Frasers Property profits up 68.2% to $333.93m in Q3
Its recurring income from rents has boosted its profits.
Frasers Property saw its profits climb 68.2% YoY to $333.93m in Q3 from $198.56m in 2018, despite the 53.1% YoY plunge in revenue to $638.81m from $1.36b.
The revenue decline was mainly attributable to the timing of sales and settlements of development projects in Australia, Singapore and China. These also dragged on the company’s profit before interest, fair value change, taxation and exceptional items (PBIT) by 25% to $269m over the same period. Recurring income sources have boosted its profits and offset the decline in revenue.

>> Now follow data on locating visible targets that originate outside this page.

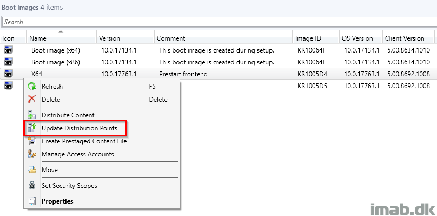Screen dimensions: 437x216
Task: Click the Create Prestaged Content File icon
Action: (32, 141)

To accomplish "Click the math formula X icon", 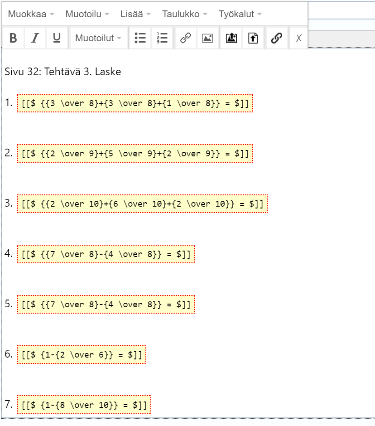I will click(x=298, y=39).
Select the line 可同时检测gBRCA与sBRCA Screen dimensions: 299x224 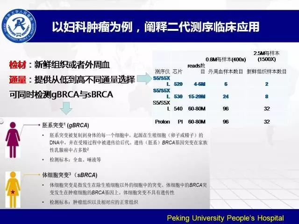(61, 94)

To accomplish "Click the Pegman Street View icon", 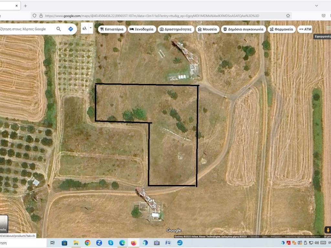I will (x=327, y=230).
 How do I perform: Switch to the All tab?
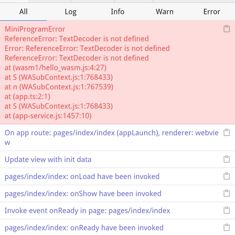point(24,12)
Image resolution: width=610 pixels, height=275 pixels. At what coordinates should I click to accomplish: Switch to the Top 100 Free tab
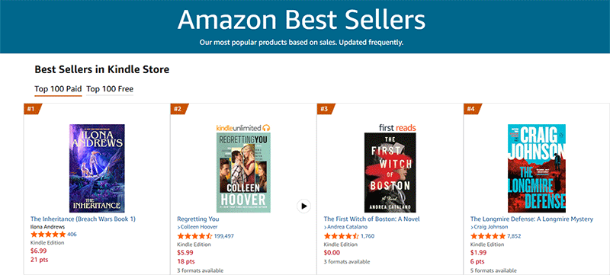click(x=110, y=89)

Revenue and PBIT of Frasers’ Singapore operations declined by $547m and $12m to $133m and $147m, respectively. Revenue and PBIT from Singapore residential properties went down to $2m and $10m, due to fewer settlements in Parc Life Executive Condominium and the absence of profit contributions from North Park Residences following its achievement of temporary occupation permit (TOP) in October 2018.
On the other hand, revenue and PBIT of commercial properties in Singapore rose by $12m and $58m to $131m and $139m, respectively. These increases were mainly attributed to maiden contributions from the newly acquired PGIM Real Estate AsiaRetail Fund Limited (PGIM ARF), full quarter’s contributions from Frasers Tower and higher occupancies at the south wing of Northpoint City.
In Australia, Frasers Property recorded revenue and PBIT declines of 29% and 47% to $204m and $38m, respectively, no thanks to the lumpiness of revenue and profit recognition of residential development projects. This was countered by higher revenues and PBIT from Frasers Logistics and Industrial Trust of $57m and $38m.